Unfortunately, the original group broke up around 2001, leaving only mastermind Yamatsuka Eye and drummer Yoshimi P-We. Recruiting two additional drummers, ATR and E-Da, Eye insanely and arbitrarily changed the band’s name to V(infinity)redoms and conducted a few one-off concerts, befuddling and abusing acidheads with their searing, tribal pandemonium. Confusingly, then, the new album, Seadrum/House of Sun, is released by “The Boredoms,” although it appears to feature the new line-up. While the 40-minute album is somewhat underwhelming considering the epic lunacy of the group’s last two albums, it seems to offer hope that these are merely Newsun b-sides or preliminary beginnings to another classic album. The latter seems particularly plausible, since the album is roughly structured by thesis and antithesis: the first track wields swift, spasmodic percussion and the second drowns in meandering, beatless atmospherics.

The 22-minute “Seadrum” is an enrapturing excursion through flittering xylophones, owing minor debts to Steve Reich, Betty Carter, and Javanese gamelan. A fragile female voice dangles perilously between be-bop and Inuit throat-singing before hitting an unbearable pitch, prompting cascades of drums and flurries of keyboards. Vastly more subtle than any of the Boredoms’ prior pieces, “Seadrum” is nevertheless akin to Mickey Hart and Keith Moon dueling in a Thai monsoon. That’s before everything gets knocked out by a sweltering funk break.

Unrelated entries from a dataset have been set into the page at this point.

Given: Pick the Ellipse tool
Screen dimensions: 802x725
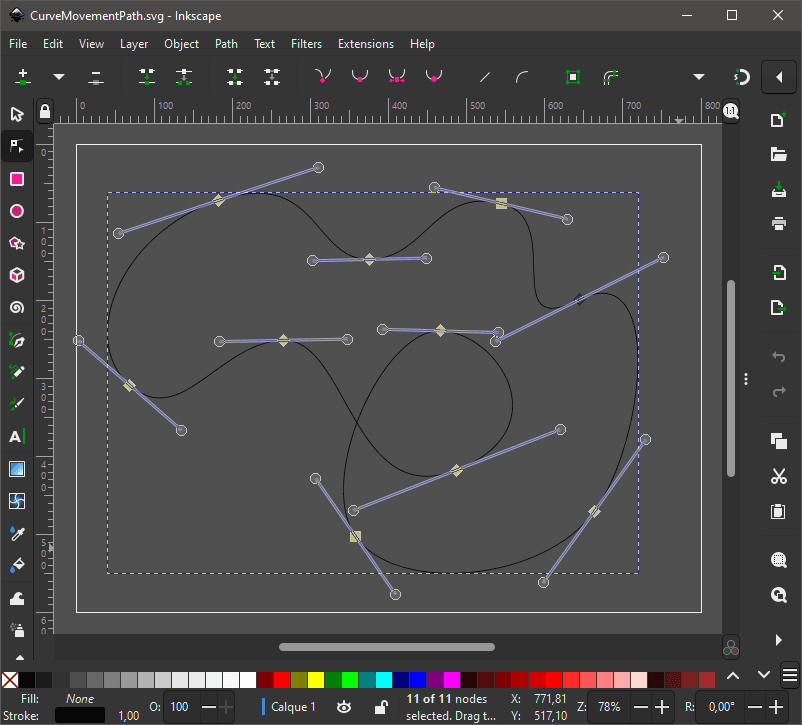Looking at the screenshot, I should click(16, 211).
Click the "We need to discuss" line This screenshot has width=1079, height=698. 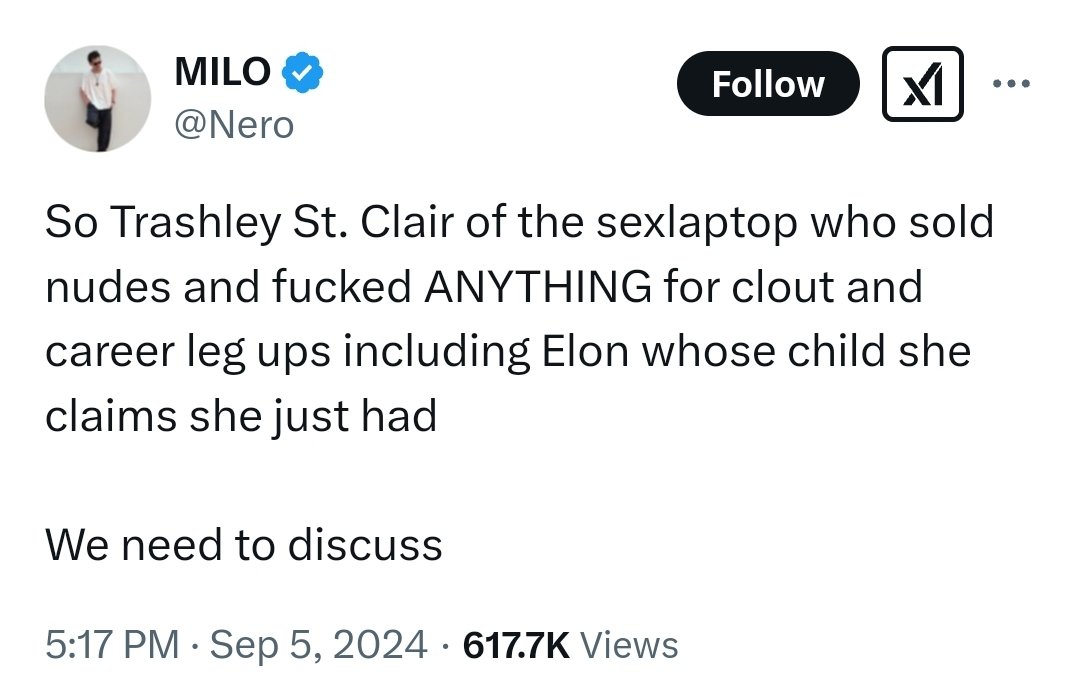[243, 545]
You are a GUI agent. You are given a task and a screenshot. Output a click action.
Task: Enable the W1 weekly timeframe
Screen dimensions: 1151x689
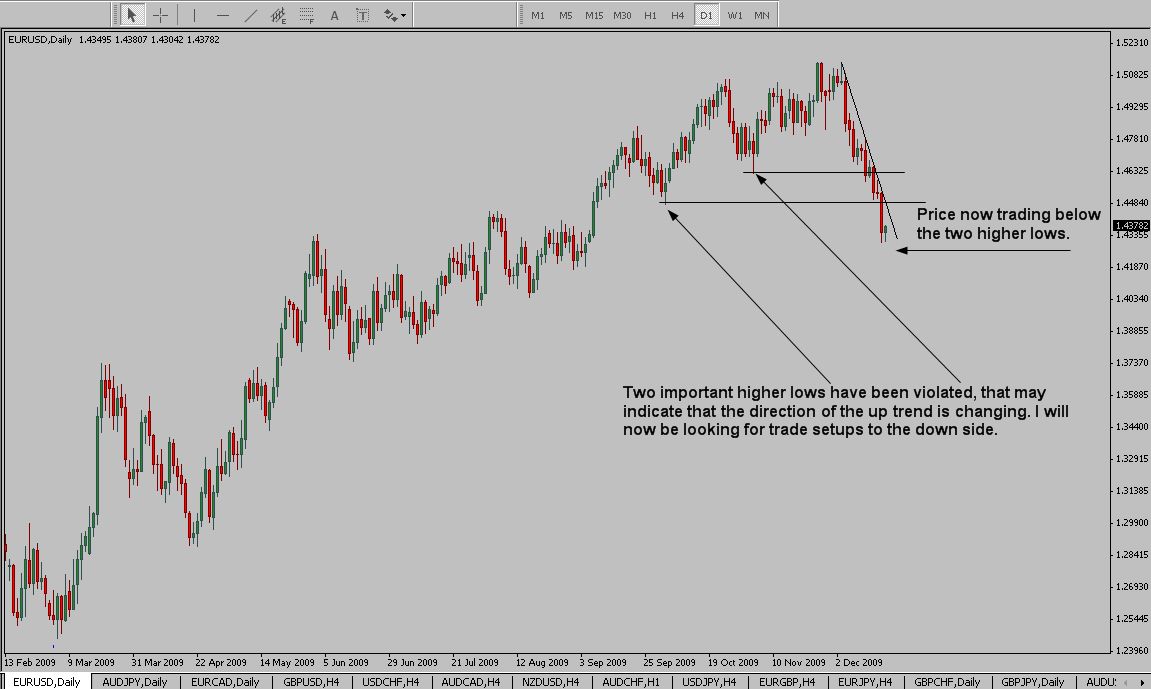click(735, 15)
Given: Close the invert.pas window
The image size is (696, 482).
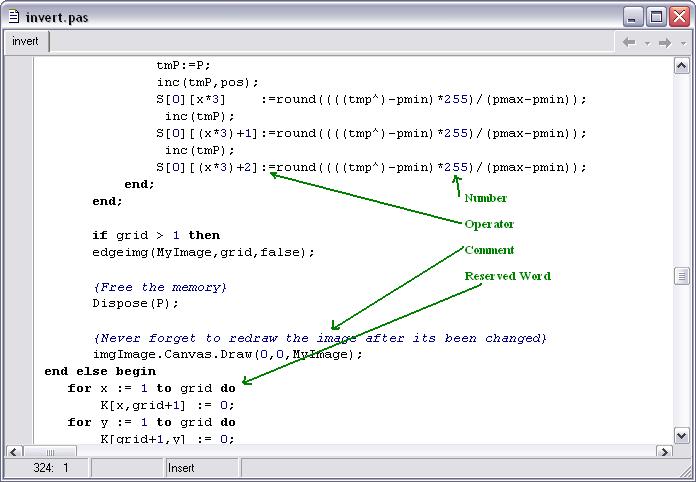Looking at the screenshot, I should (x=680, y=16).
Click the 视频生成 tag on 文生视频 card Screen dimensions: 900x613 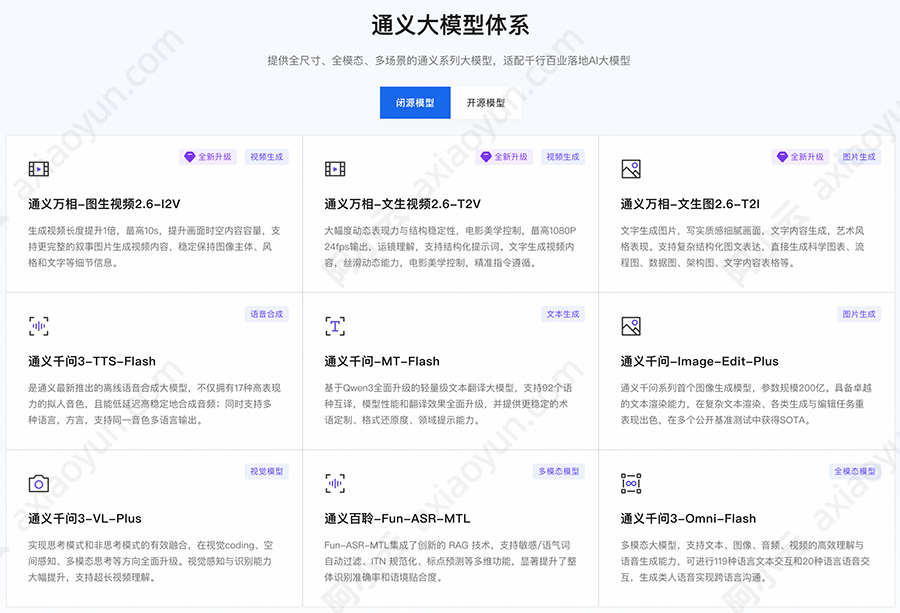pyautogui.click(x=563, y=156)
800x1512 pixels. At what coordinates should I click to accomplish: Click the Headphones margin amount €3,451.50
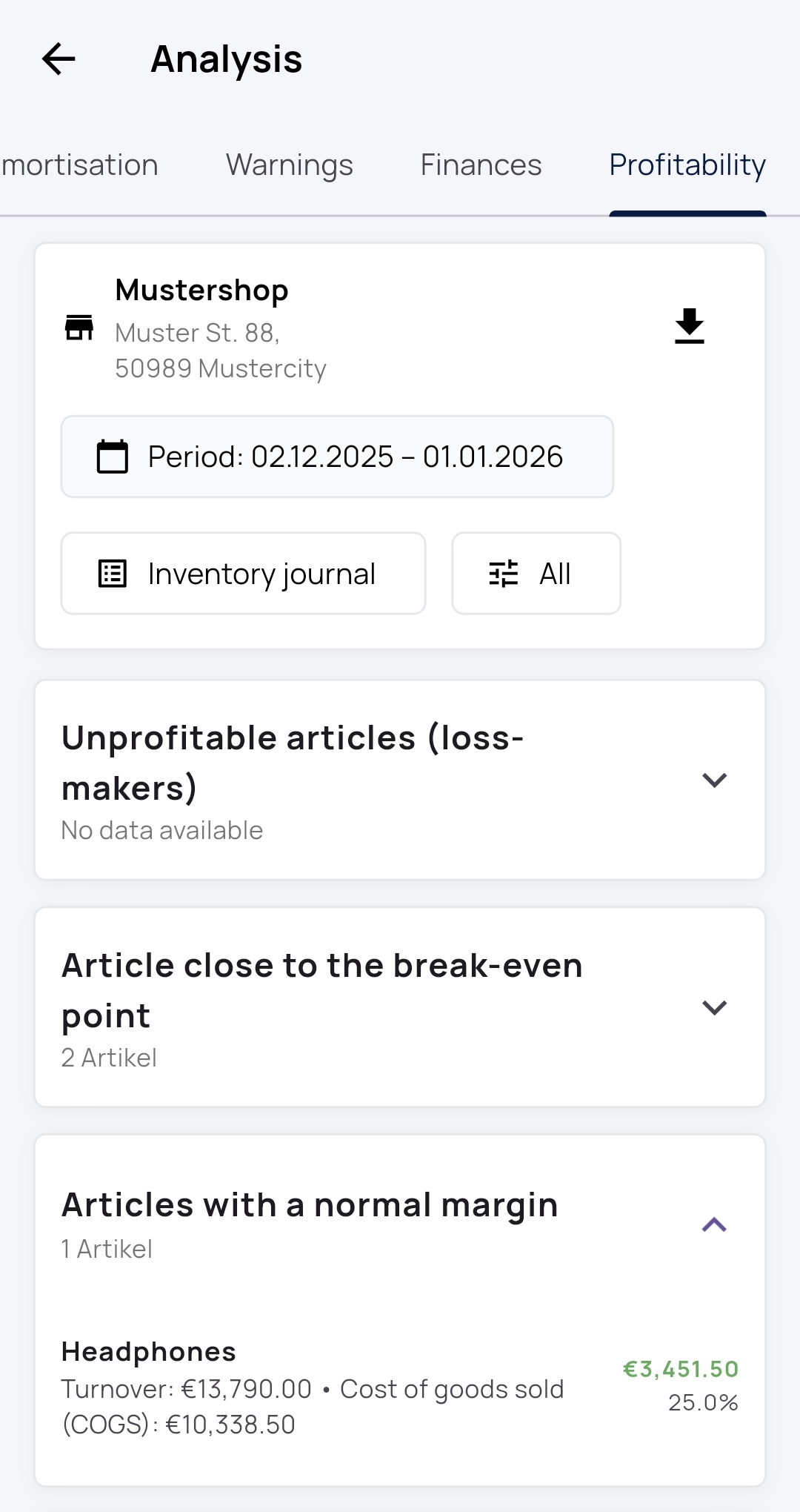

“House of Sun,” on the other hand, is entirely devoid of vocals, beat, or even momentum. The first second is exactly the same as all the others. It makes Eliane Radigue’s most ambient song feel like Black Flag. Full of middling registers and muddy colors, the most fascinating thing in the course of this endless drone is a barely perceptible hiss 10 minutes through. Who knows whether it’s brilliant or boring? Like everything by the Boredoms, it just is.